The prevalence of diabetes varied by category; from 30% among those managed as inpatients, 8% among those managed as outpatients, 51% among those with severe COVID-19, 55% among those admitted to ICU, and 44% among those that died. This is in concert with findings by Yan Yang et al. who found a higher prevalence of diabetes with increasing severity of COVID-19 infection.(8)
Most of those who were admitted for management of their COVID-19 had poorly controlled diabetes (HbA1C >8.0%). On average, South Africa has recorded poor glycaemic control, which is attributed to low awareness of the disease, sub-optimal treatment, and fragmented health systems.(16) Unlike other studies, there were fewer diabetic emergencies; fewer patients with diabetes and pulmonary TB or COPD were reported in the studied cohort, although this may be due to missing data.(17)

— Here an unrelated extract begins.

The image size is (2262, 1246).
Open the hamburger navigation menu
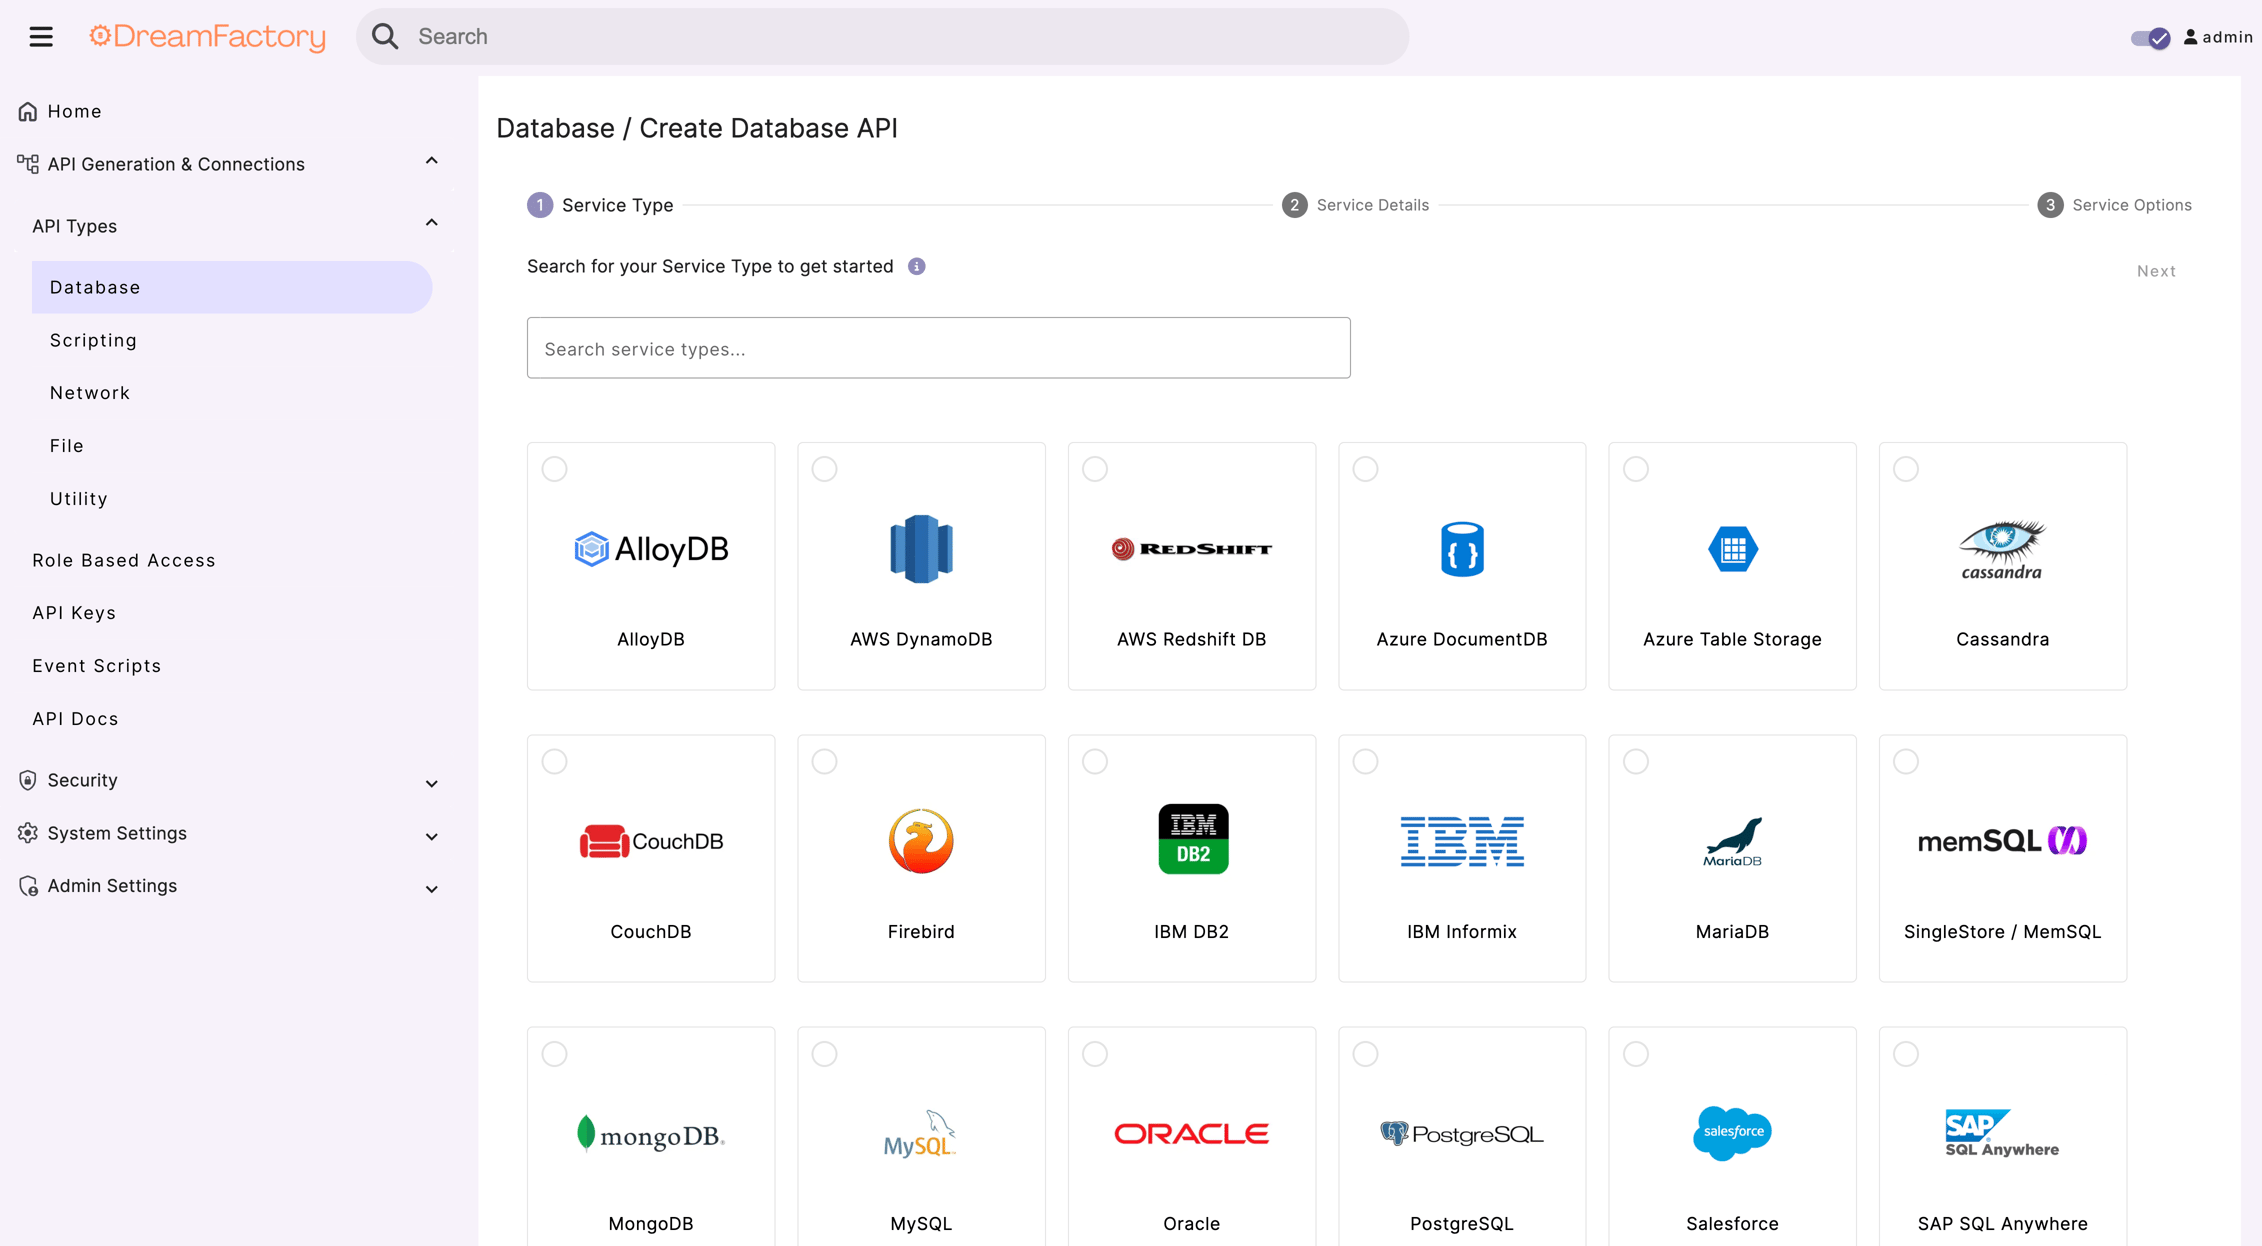[x=41, y=36]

Consistent with results from a systematic review where data on comorbidities was extracted from 34 studies, we noted that mortality among hospitalized patients with COVID-19 in PLWD was higher compared to those without diabetes. However, our estimate (OR 3.16 95% CI 1.27-7.88) is higher than the pooled estimate from a recent systematic review and meta-analysis (aOR 1.52 95% CI 1.36–1.69).(17) We did not evaluate acute kidney injury but found an association between chronic kidney disease and mortality among hospitalized COVID-19 patients (RR 14.31 95% 5.90-34.8).
Limitations
Because of the retrospective nature of the data collection, some results were incomplete, and data analysis was limited. Information on the intensification of therapy for glycaemic management, while admitted to the hospital was also unavailable, and the duration of diabetes in PLWD was not known, all of which could impact analyses.
Due to the overwhelming nature of the pandemic and the strain caused on healthcare resources, patients deemed stable were down referred to another facility where care was continued until discharge. While the outcome (discharge, transfer, or death) was consistently recorded, the outcome date was not, which impacted the ability to calculate the length of hospital stay. We could not present the survival rate for the outcome of interest (i.e., all-cause mortality) because we could not calculate person time without the date that the outcome was assigned. For critical care studies, which have endpoints close to the therapy and disease (e.g., 28-day mortality), survival analysis is likely to detect significant differences that are not clinically significant.(18)
Conclusion
Diabetes can weaken the immune system, which could contribute to the more severe outcomes observed in COVID-19 patients with diabetes. For clinical management, this information suggests that healthcare providers must be particularly vigilant when caring for COVID-19 patients with diabetes, including closer monitoring, more intensive medical intervention, and specific strategies to manage their diabetes, including treating acute hyperglycaemia. It also serves as a call to optimise public health initiatives to prevent diabetes, increase screening programs and improve management of diabetes to minimise the burden of future pandemics on both patients and healthcare services.